普段より早く目が覚めてしまい、制服のブレザーに着替えて襖を開けると、キッチンで朝食を作っていたらしい母親が振り返り、少し驚いた表情を浮かべる。
「…しばらく行ってなかった、し」
「そう。じゃあ朝ごはん食べながら少し待ってなさい」
気まずくなって目を逸らしたのはあまり気にしていない様子で、ご飯とみそ汁をよそって机の上に置くと、そのまま戸棚を漁って弁当箱を取り出した。

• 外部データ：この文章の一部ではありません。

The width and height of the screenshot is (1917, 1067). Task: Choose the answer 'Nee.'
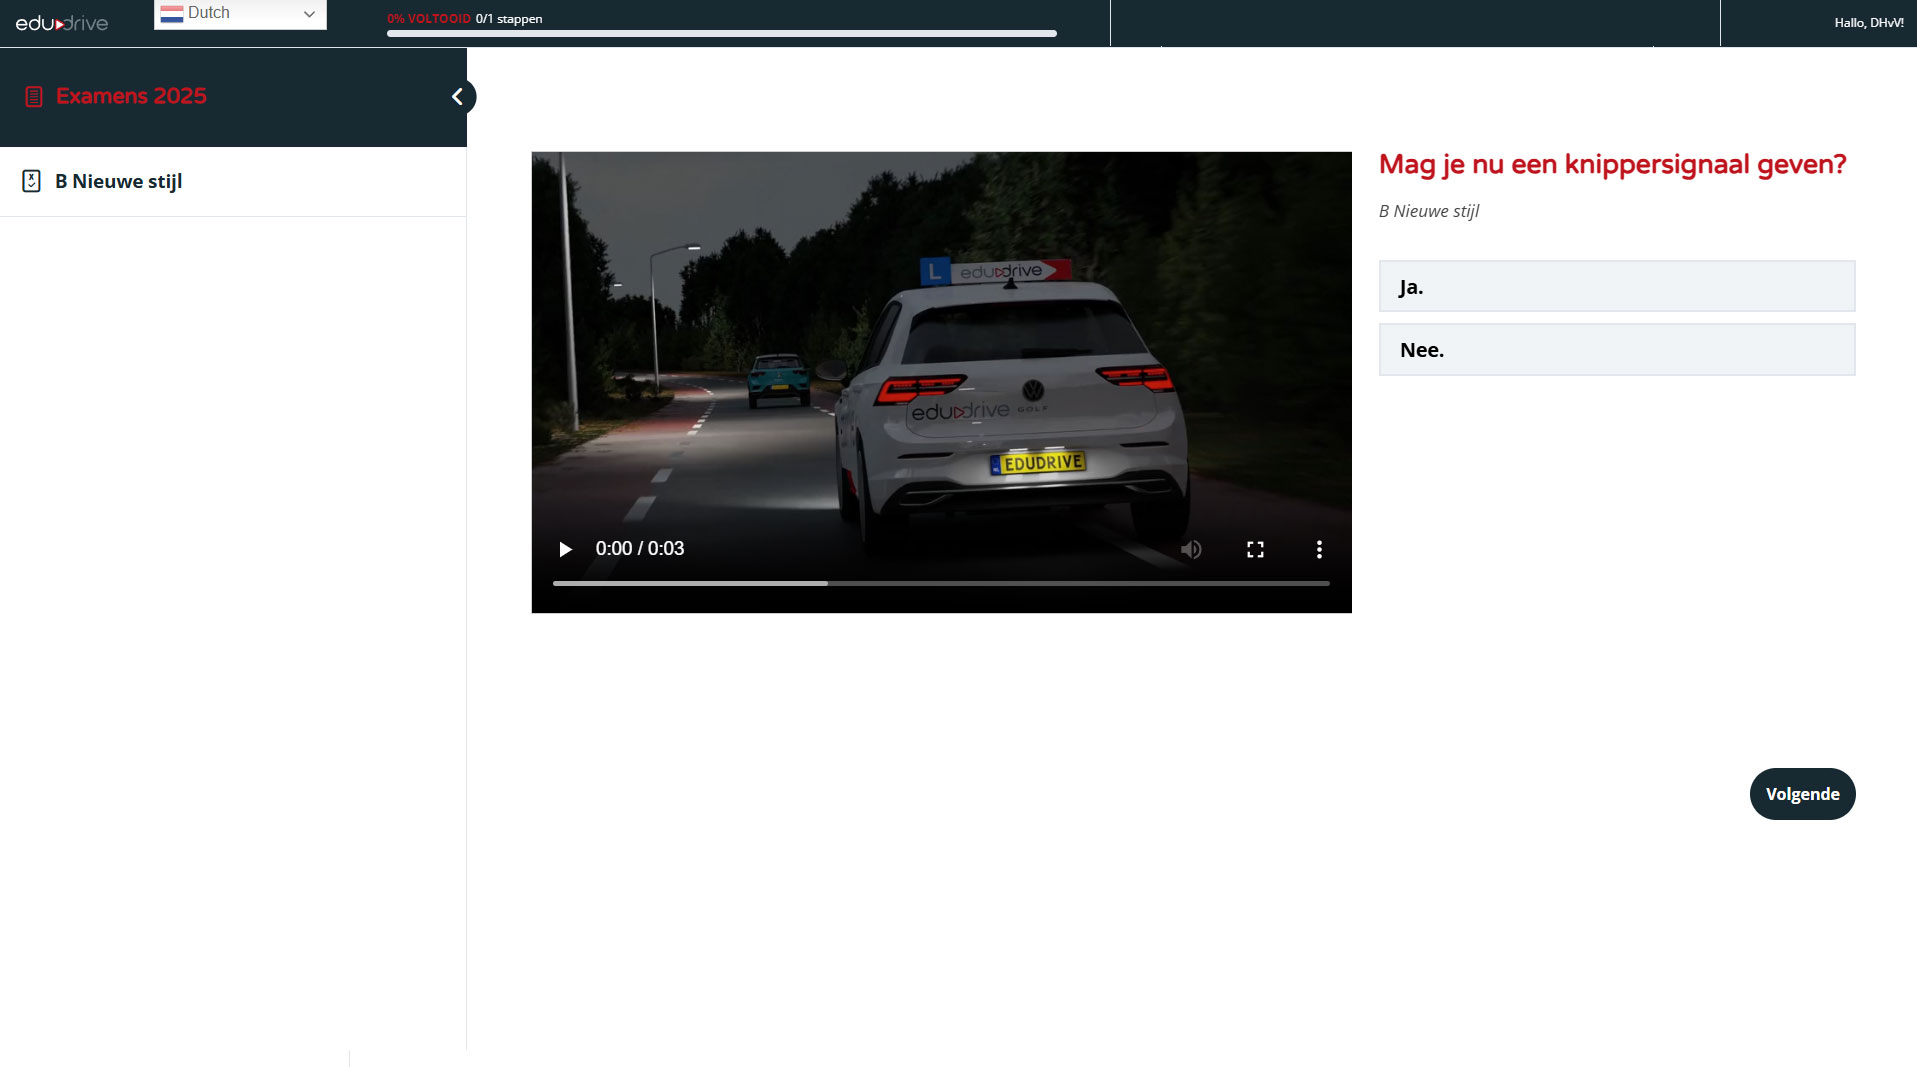pyautogui.click(x=1616, y=349)
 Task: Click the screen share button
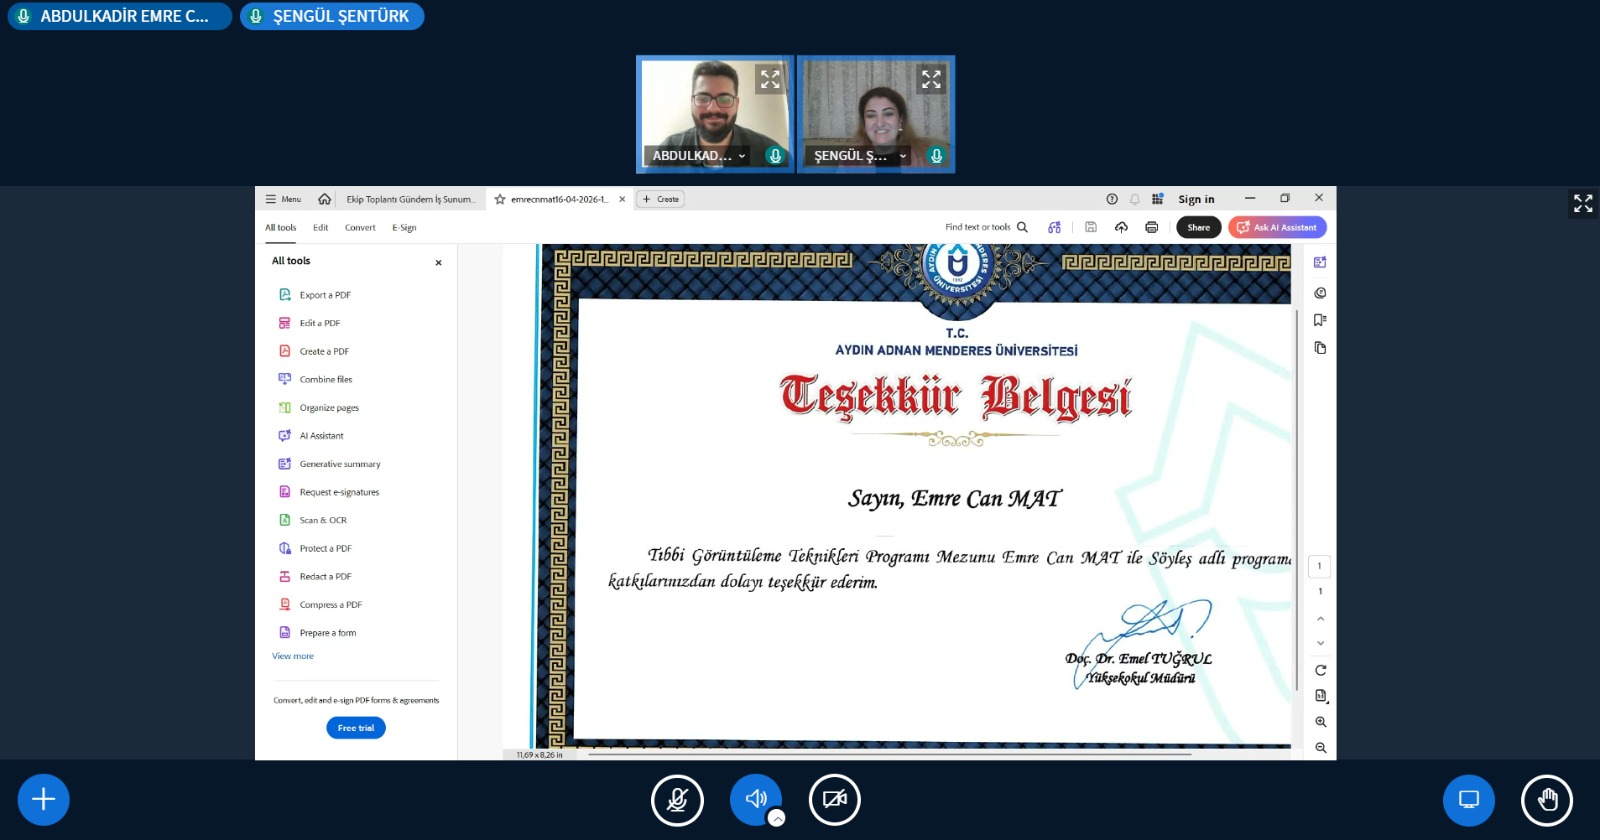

時々学校を休むこともあるが、登校する日はちゃんと弁当を用意してくれていて、今日も作ってくれるらしかった。
どんなに忙しくても全て手作りのおかずが一杯に詰め込まれている弁当は、いつも周りにいるクラスの奴から羨ましがられる。
今日も昨日の残り物を温めたり卵焼きを焼いたりしながら、てきぱきと準備をしてくれた。
大きな弁当箱一杯のおかずと大きめのおにぎり2つを弁当袋に詰め、朝食を食べ終わった俺の前に置く。
「はい、出来た」
「ありが、とう」
「ふふ、普段お礼なんか言わないのにねぇ」
母親は少し嬉しそうに笑って、温かい緑茶を置いてくれた。
飲むと体の中から温かくなって気持ちも落ち着き、皿を下げてから歯を磨き鞄を手に取る。
「…行ってくる」
「はい、行ってらっしゃい」
背中から嬉しそうな声が掛かる。
改めて言うと少し照れくさくて、まだ温かい弁当を鞄に入れ、振り返らずに家を出た。